The TolC-like protein HgdD of the filamentous, heterocyst-forming cyanobacterium Anabaena sp. PCC 7120 is part of multiple three-component "AB-D" systems spanning the inner and outer membranes and is involved in secretion of various compounds, including lipids, metabolites, antibiotics, and proteins. Several components of HgdD-dependent tripartite transport systems have been identified, but the diversity of inner membrane energizing systems is still unknown. Here we identified six putative resistance-nodulation-cell division (RND) type factors. Four of them are expressed during late exponential and stationary growth phase under normal growth conditions, whereas the other two are induced upon incubation with erythromycin or ethidium bromide. The constitutively expressed RND component Alr4267 has an atypical predicted topology, and a mutant strain (I-alr4267) shows a reduction in the content of monogalactosyldiacylglycerol as well as an altered filament shape. An insertion mutant of the ethidium bromide-induced all7631 did not show any significant phenotypic alteration under the conditions tested.

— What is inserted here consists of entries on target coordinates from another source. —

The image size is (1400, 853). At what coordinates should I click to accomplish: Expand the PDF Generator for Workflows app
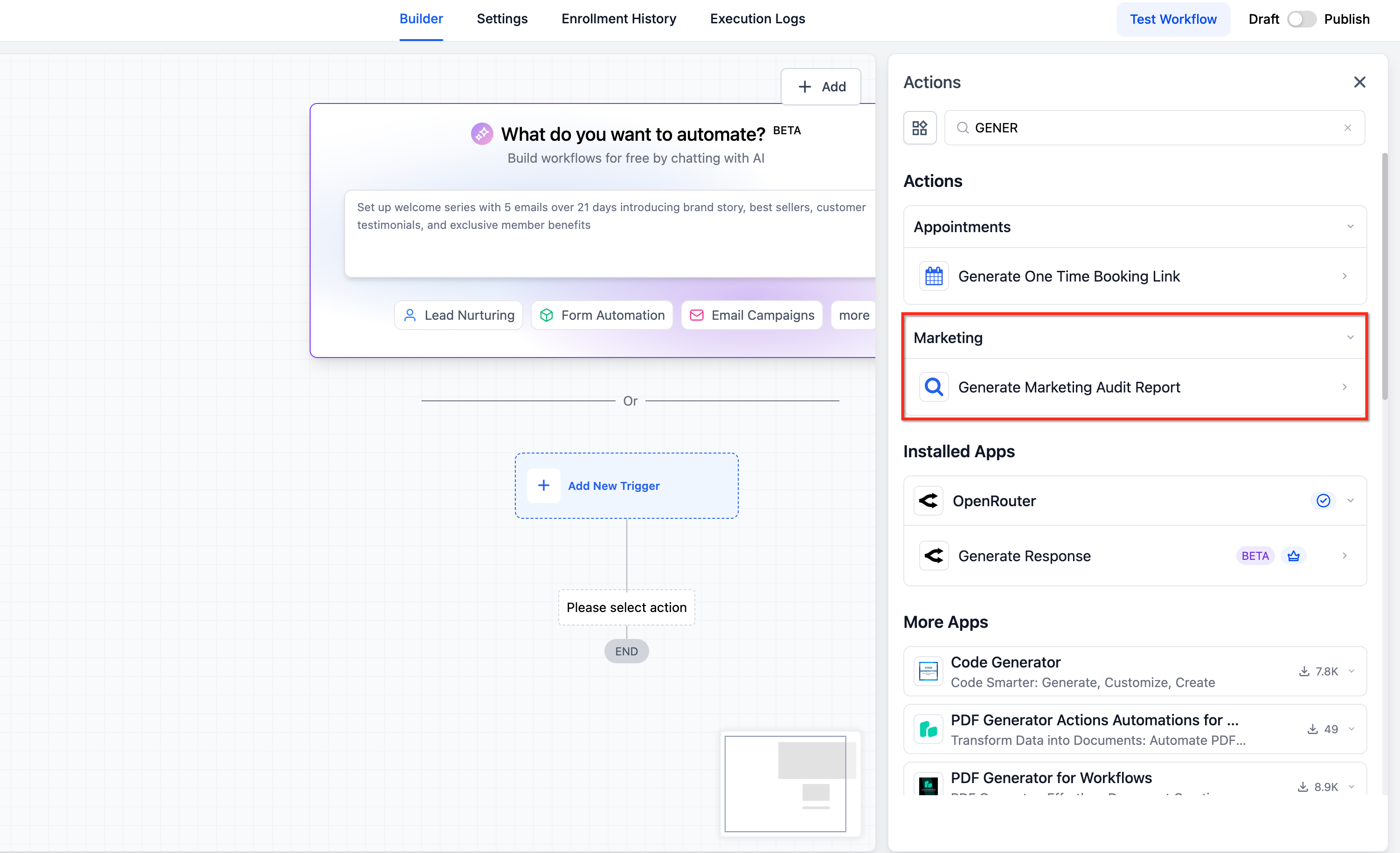pos(1351,786)
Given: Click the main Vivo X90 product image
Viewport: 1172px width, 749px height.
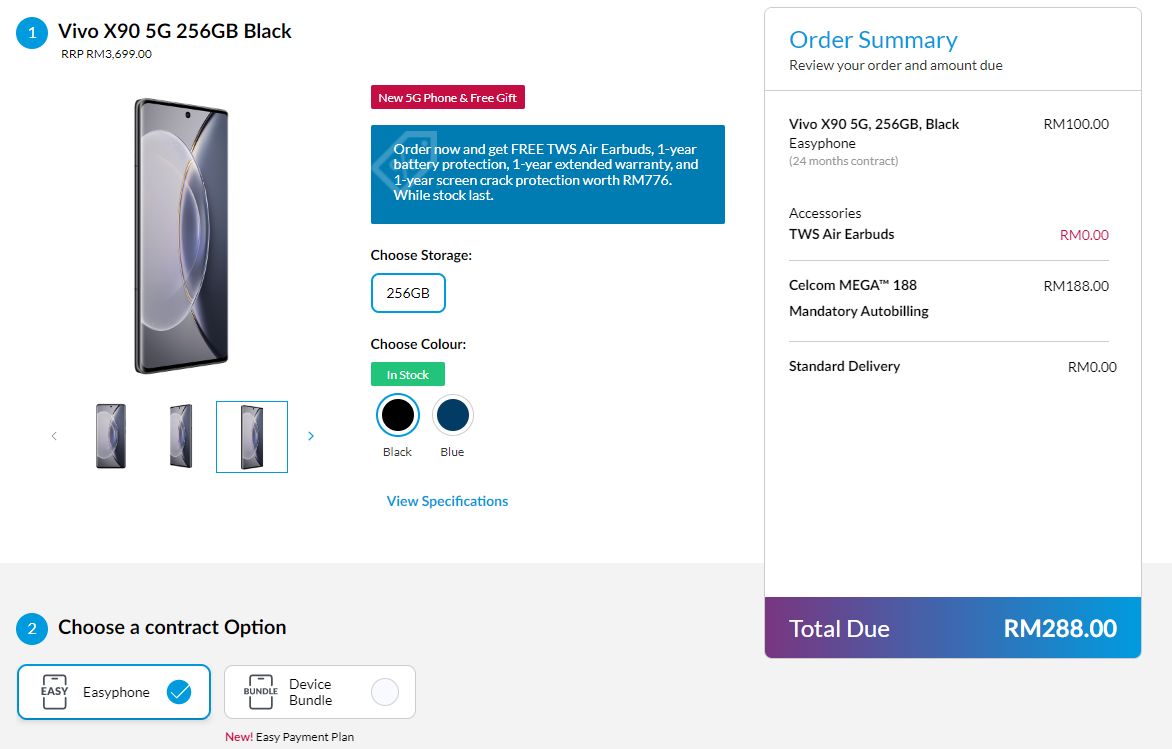Looking at the screenshot, I should click(x=181, y=235).
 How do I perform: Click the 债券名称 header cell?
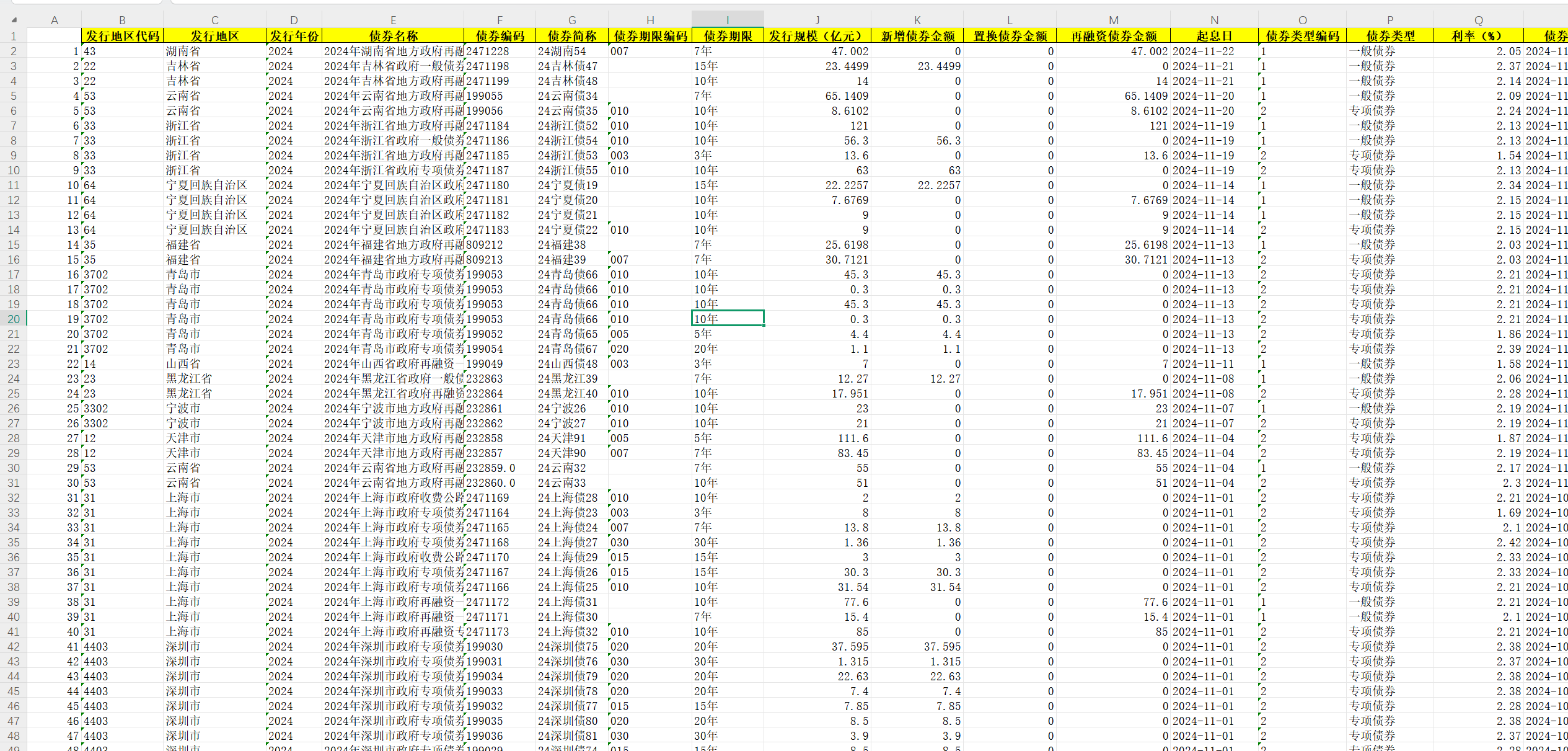[393, 36]
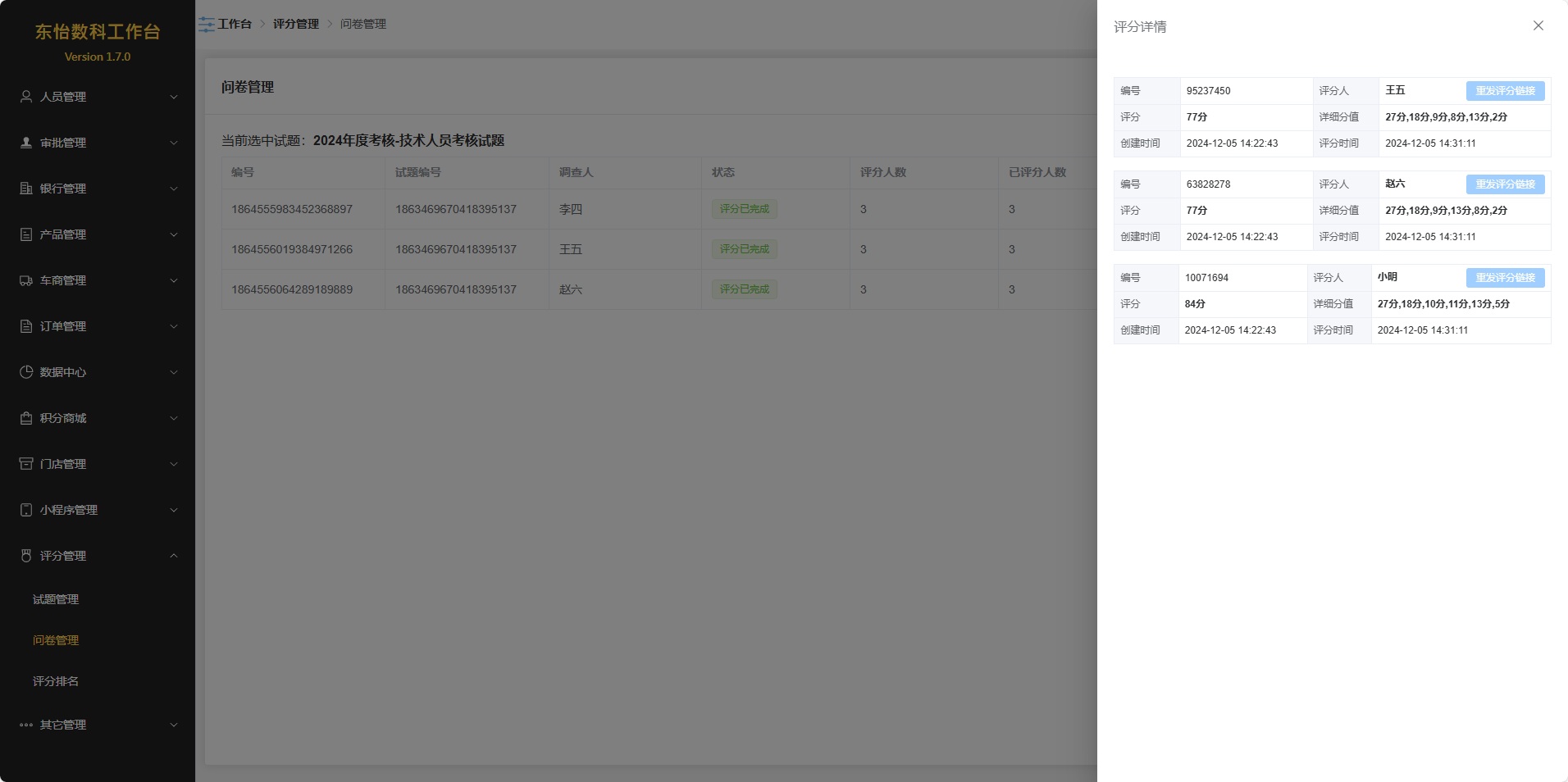
Task: Click the 数据中心 pie chart icon
Action: point(26,372)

Mutants of the constitutively expressed all3143 and alr1656 exhibited a Fox(-) phenotype. The phenotype of the insertion mutant I-all3143 parallels that of the I-hgdD mutant with respect to antibiotic sensitivity, lipid profile, and ethidium efflux. In addition, expression of the RND genes all3143 and all3144 partially complements the capability of Escherichia coli ΔacrAB to transport ethidium. We postulate that the RND transporter All3143 and the predicted membrane fusion protein All3144, as homologs of E. coli AcrB and AcrA, respectively, are major players for antibiotic resistance in Anabaena sp. PCC 7120.